* **KUTIPAN TEKS**:
* * * * *
PORTALJABAR – Sebuah sepanduk besar bertuliskan “Pengkhianat Demokrasi, Awasi Bawaslu dan Koruptor” terpasang di depan kantor Sekretariat Panitia Pengawas Pemilihan Kecamatan (Panwascam) Karawang Timur, mencuri perhatian publik dan memicu spekulasi terkait dugaan praktik korupsi dalam pengelolaan anggaran pemilu.
Sepanduk yang terpasang di tengah ketegangan ini semakin memanas setelah diungkapnya kekecewaan dari sejumlah Pengawas Kelurahan/Desa (PKD) yang bekerja di bawah naungan Panwascam Karawang Timur. Salah satunya, Fanny, PKD Kelurahan Kondang Jaya, yang memberikan penjelasan mengenai alasan pemasangan sepanduk tersebut.
Menurutnya, ketidaktransparanan dalam pengelolaan kantor sekretariat dan masalah administratif lainnya membuat mereka merasa perlu untuk mengambil tindakan tegas.
“Kami kecewa dengan pengelolaan sekretariat yang tidak sesuai prosedur. Kunci kantor seharusnya diserahkan ke pengelola, namun malah diberikan kepada pemiliknya, sementara Surat Pertanggungjawaban (SPJ) bulan November dan Desember 2024 belum selesai,” kata Fanny, yang berbicara kepada awak media, Rabu (25/12/2024).
Kekecewaan PKD semakin dalam setelah mengetahui adanya kejanggalan dalam laporan anggaran. Dalam SPJ yang beredar, tercatat ada tiga kegiatan Bimbingan Teknis (Bimtek), namun hanya dua yang terlaksana.
Bahkan, satu kegiatan lainnya hilang begitu saja tanpa penjelasan jelas. Tidak hanya itu, Rapat Kerja Teknis (Rakernis) yang tertera dalam draf anggaran juga tidak dilaksanakan, meski anggarannya sudah disiapkan.
“Anggaran untuk Bimtek dan Rakernis yang seharusnya digunakan dengan transparan justru disalahgunakan. Ini menjadi sorotan utama kami, karena hampir semua PKD sudah mengetahui rincian anggaran ini,” tegas Fanny.
Selain itu, Fanny juga mengungkapkan kekecewaannya terhadap pengelolaan dana makan dan alat tulis kantor (ATK) saat pelaksanaan Pemilu.
* * * * *
* **CATATAN TERSEDIA**:
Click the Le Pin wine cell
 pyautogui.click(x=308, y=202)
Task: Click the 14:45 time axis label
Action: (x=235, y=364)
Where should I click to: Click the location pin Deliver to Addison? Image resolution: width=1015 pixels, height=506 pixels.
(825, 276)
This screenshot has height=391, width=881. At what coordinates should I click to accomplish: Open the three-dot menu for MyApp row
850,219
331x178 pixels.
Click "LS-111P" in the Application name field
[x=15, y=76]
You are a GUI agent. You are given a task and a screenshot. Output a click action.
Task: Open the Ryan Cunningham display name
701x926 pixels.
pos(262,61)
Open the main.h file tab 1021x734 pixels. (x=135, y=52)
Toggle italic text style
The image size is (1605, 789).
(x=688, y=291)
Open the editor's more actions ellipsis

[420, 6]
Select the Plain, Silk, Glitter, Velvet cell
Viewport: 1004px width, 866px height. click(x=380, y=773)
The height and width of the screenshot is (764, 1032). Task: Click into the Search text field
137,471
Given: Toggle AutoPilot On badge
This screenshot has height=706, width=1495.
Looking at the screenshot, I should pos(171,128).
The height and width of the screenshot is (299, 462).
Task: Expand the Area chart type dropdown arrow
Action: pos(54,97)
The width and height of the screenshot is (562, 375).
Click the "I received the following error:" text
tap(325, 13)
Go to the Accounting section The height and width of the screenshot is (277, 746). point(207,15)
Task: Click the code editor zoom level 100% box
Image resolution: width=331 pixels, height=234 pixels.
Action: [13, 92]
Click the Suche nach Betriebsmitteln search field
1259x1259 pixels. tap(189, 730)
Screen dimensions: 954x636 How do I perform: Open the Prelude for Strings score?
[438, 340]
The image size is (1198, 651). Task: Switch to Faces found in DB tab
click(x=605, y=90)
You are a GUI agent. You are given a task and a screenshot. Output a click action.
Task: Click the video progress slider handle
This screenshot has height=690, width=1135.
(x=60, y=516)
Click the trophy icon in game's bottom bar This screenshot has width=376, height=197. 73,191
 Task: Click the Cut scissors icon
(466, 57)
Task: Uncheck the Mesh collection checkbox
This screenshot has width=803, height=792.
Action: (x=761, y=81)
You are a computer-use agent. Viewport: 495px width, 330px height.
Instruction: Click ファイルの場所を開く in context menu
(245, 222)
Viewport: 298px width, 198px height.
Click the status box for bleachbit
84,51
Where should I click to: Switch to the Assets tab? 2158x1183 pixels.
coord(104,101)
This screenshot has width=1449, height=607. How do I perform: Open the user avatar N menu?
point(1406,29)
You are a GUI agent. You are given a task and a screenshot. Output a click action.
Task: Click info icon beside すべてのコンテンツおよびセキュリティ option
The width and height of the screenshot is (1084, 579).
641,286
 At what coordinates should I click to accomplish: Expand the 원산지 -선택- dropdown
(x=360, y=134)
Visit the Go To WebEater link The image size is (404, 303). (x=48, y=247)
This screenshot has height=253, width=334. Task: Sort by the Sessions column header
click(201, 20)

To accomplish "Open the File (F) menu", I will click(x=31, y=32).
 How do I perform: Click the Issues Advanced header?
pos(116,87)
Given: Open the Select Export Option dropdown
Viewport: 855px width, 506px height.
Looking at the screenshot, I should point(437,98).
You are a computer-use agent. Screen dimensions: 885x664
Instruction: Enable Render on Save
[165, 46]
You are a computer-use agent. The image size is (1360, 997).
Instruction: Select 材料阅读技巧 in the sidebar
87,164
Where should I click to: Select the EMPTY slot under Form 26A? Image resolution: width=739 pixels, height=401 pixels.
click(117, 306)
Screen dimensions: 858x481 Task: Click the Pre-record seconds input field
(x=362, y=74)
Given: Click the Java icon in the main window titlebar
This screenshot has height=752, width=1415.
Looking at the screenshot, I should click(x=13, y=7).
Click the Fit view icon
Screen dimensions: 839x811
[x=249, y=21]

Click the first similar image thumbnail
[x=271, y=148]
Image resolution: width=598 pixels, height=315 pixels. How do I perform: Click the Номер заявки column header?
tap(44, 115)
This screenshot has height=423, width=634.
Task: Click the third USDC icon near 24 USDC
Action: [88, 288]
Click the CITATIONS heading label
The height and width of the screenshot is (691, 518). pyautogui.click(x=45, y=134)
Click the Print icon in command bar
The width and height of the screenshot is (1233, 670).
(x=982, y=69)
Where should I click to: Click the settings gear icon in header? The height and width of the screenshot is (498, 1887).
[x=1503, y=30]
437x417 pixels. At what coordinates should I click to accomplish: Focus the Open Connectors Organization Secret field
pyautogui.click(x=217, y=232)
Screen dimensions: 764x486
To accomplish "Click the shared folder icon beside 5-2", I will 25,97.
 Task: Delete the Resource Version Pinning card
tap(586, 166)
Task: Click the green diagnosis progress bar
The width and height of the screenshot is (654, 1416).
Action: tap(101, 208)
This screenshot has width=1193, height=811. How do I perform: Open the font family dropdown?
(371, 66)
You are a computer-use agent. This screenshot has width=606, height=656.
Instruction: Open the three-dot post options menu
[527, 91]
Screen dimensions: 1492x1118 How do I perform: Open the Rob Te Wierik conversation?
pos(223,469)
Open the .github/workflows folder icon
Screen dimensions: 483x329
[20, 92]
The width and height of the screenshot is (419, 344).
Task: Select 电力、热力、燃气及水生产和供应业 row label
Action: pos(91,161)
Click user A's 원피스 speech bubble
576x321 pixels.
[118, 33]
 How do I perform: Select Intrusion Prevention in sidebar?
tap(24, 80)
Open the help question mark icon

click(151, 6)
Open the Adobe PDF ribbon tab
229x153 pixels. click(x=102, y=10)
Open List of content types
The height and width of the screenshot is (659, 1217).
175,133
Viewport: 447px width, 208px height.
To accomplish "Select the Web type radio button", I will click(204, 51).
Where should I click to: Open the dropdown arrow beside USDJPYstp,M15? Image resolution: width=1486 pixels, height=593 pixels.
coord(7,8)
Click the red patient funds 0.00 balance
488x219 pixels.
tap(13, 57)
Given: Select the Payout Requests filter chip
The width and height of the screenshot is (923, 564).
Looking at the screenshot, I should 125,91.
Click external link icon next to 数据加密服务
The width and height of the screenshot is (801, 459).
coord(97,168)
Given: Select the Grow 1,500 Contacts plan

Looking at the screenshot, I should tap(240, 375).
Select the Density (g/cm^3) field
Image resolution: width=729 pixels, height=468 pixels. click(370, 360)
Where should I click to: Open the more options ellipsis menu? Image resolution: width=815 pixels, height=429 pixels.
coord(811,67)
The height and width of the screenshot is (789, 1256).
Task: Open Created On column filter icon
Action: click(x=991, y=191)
* * * * *
* **TUGAS**:
Dapatkah Anda menyalin kata demi kata bagian berita tentang sepanduk di Panwascam Karawang Timur, mulai dari "Menurutnya, ketidaktransparanan dalam" sampai dengan "media, Rabu (25/12/2024)."? Gunakan berita di atas sebagai satu-satunya sumber.

* **PENYELESAIAN SOAL**:
Menurutnya, ketidaktransparanan dalam pengelolaan kantor sekretariat dan masalah administratif lainnya membuat mereka merasa perlu untuk mengambil tindakan tegas.
“Kami kecewa dengan pengelolaan sekretariat yang tidak sesuai prosedur. Kunci kantor seharusnya diserahkan ke pengelola, namun malah diberikan kepada pemiliknya, sementara Surat Pertanggungjawaban (SPJ) bulan November dan Desember 2024 belum selesai,” kata Fanny, yang berbicara kepada awak media, Rabu (25/12/2024).